→ **EXERCISE AIM**
Copy out only the span from the line with "Given: Click the Username field label" to the end of the data, both ends kept, word for word.

Extracted records:
------------------------------------------------------------------------

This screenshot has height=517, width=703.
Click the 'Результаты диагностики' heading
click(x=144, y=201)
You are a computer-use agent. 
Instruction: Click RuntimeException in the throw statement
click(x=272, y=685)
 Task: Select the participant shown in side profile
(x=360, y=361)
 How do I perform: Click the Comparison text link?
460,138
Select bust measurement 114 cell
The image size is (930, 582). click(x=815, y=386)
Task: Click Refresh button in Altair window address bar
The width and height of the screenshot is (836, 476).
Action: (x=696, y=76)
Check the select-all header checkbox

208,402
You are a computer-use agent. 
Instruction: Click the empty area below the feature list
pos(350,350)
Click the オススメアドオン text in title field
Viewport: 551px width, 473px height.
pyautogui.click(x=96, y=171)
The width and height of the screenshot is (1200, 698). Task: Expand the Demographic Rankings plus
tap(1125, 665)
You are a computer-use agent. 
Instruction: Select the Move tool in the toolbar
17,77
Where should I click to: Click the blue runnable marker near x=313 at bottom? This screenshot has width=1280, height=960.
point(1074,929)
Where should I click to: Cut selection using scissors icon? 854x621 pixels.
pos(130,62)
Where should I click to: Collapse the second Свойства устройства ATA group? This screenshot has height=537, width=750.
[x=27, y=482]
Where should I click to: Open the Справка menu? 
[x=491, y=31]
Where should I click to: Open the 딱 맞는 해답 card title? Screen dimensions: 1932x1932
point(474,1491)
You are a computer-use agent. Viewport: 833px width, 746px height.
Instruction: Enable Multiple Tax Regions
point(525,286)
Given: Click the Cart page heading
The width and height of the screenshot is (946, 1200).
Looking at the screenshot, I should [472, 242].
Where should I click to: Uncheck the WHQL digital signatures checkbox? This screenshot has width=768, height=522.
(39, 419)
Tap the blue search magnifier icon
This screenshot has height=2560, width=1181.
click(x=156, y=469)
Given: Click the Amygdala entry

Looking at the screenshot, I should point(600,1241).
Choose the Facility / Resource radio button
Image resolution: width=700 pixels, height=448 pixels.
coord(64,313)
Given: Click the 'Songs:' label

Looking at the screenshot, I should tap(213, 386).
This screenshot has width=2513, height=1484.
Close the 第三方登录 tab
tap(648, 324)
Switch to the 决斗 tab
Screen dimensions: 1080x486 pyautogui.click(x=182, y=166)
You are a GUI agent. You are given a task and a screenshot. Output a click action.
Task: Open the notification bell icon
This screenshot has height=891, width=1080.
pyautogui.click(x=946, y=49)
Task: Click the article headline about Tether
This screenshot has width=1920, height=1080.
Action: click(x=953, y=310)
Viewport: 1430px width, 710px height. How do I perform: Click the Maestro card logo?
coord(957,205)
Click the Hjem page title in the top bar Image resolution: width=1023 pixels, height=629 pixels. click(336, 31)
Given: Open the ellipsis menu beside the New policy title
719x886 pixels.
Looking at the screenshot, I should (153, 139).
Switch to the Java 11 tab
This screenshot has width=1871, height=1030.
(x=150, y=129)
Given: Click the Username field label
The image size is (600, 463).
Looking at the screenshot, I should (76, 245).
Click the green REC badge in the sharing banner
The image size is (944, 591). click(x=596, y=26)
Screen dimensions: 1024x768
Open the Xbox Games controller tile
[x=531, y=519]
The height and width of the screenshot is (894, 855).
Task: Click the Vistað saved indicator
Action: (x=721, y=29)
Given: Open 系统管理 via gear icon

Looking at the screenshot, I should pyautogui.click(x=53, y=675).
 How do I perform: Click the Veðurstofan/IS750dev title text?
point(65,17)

------------------------------------------------------------------------

→ **PROBLEM SOLUTION**
Given: Click the Username field label
The image size is (600, 463).
Looking at the screenshot, I should (76, 245).
Click the green REC badge in the sharing banner
The image size is (944, 591). click(x=596, y=26)
Screen dimensions: 1024x768
Open the Xbox Games controller tile
[x=531, y=519]
The height and width of the screenshot is (894, 855).
Task: Click the Vistað saved indicator
Action: (x=721, y=29)
Given: Open 系统管理 via gear icon

Looking at the screenshot, I should pyautogui.click(x=53, y=675).
 How do I perform: Click the Veðurstofan/IS750dev title text?
point(65,17)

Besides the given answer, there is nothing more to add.